> I'm going to solve a Schur complement in my preconditioner for SUPG
> stabilized fluid solver and will be using ILU(0) decomposition.
That's generally not a good preconditioner -- it will lead to large
numbers of iterations in your linear solver if the problem becomes
large. But that's tangential to your point...
> Since the BlockJacobi does not turn out to work well, I wrote a wrapper
> for Pilut, which is a package for ILUT decomposition in Hypre
> and wrapped by PETSc. I tested my Pilut preconditioner with tutorial
> step-17 (the MPI elastic problem) and everything looks ok.
Interesting. Would you be willing to contribute this wrapper?
> However, when I apply it to my own code, running with 2 ranks takes more
> time than 1, specifically on solving the Schur complement
> where my Pilut is applied.
> I tried to output the total iteration number of the solver, but with
> more ranks, actually less iterations are used. I don't understand why
> less iterations take more time. Is there any potential reason for that?
It often comes down to how much communication you do. If your problem is
small, then there is not very much work to do for each process, and much
time is spent on communication between processes. A typical rule of
thumb is that your problem needs to have at least 50,000 to 100,000
unknowns per process for computations to offset communication.

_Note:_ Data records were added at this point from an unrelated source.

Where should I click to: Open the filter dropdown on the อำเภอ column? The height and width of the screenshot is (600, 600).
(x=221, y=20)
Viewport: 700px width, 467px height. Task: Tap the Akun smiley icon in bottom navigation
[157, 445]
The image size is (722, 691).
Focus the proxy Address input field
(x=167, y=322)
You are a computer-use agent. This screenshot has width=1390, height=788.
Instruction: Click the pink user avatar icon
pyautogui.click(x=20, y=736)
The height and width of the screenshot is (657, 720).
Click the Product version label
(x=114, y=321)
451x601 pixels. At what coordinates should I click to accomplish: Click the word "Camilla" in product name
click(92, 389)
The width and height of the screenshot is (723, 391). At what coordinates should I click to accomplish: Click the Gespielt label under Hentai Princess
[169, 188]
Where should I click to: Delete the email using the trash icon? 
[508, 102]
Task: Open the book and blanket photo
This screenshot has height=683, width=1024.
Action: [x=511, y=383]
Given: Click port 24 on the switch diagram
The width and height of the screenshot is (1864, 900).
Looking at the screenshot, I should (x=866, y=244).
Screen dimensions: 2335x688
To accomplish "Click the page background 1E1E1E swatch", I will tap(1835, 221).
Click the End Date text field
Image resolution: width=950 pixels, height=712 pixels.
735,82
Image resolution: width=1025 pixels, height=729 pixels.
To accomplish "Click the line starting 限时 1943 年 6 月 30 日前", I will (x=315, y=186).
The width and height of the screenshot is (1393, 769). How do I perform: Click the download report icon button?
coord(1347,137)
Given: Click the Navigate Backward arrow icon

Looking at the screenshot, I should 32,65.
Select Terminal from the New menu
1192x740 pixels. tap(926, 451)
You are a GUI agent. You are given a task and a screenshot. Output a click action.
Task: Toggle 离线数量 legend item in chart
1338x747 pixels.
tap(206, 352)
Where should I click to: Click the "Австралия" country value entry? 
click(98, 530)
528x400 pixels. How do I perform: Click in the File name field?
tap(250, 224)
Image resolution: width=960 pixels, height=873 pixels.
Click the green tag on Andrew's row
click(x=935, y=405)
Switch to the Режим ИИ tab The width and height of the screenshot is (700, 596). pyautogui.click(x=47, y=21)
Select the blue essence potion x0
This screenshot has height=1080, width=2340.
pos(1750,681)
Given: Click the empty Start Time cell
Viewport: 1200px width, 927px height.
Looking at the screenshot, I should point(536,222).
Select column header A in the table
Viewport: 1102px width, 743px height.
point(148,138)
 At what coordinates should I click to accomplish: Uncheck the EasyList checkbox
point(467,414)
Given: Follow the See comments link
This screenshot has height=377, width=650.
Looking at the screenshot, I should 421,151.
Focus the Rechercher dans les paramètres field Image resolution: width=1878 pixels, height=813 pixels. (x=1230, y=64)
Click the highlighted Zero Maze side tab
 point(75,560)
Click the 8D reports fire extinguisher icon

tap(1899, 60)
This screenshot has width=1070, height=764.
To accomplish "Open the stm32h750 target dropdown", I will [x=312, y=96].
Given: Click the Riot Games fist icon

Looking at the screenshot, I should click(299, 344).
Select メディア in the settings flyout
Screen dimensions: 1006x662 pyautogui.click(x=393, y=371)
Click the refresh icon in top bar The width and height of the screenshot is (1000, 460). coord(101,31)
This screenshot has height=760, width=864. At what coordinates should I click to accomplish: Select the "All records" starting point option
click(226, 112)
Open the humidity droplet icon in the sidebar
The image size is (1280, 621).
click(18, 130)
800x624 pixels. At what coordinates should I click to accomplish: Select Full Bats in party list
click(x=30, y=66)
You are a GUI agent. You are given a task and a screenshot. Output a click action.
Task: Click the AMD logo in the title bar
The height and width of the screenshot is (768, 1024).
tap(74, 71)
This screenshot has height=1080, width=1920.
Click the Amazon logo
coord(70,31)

> Something that came up to my mind, but I'm not sure: my Schur complement
> is actually not a matrix, but a derived class that only has
> definition for vmult. For that reason, my solver is a dealii:solverGMRES
> instead of PETScWrappers::solverGMRES.
> However, my results in testing with step-17 did not show significant
> differences between these two.
I don't think that is the problem -- the two GMRES implementations are
comparable in performance.
Best
W.
--
------------------------------------------------------------------------
Wolfgang Bangerth email:
bang...@colostate.edu
www:
http://www.math.colostate.edu/~bangerth/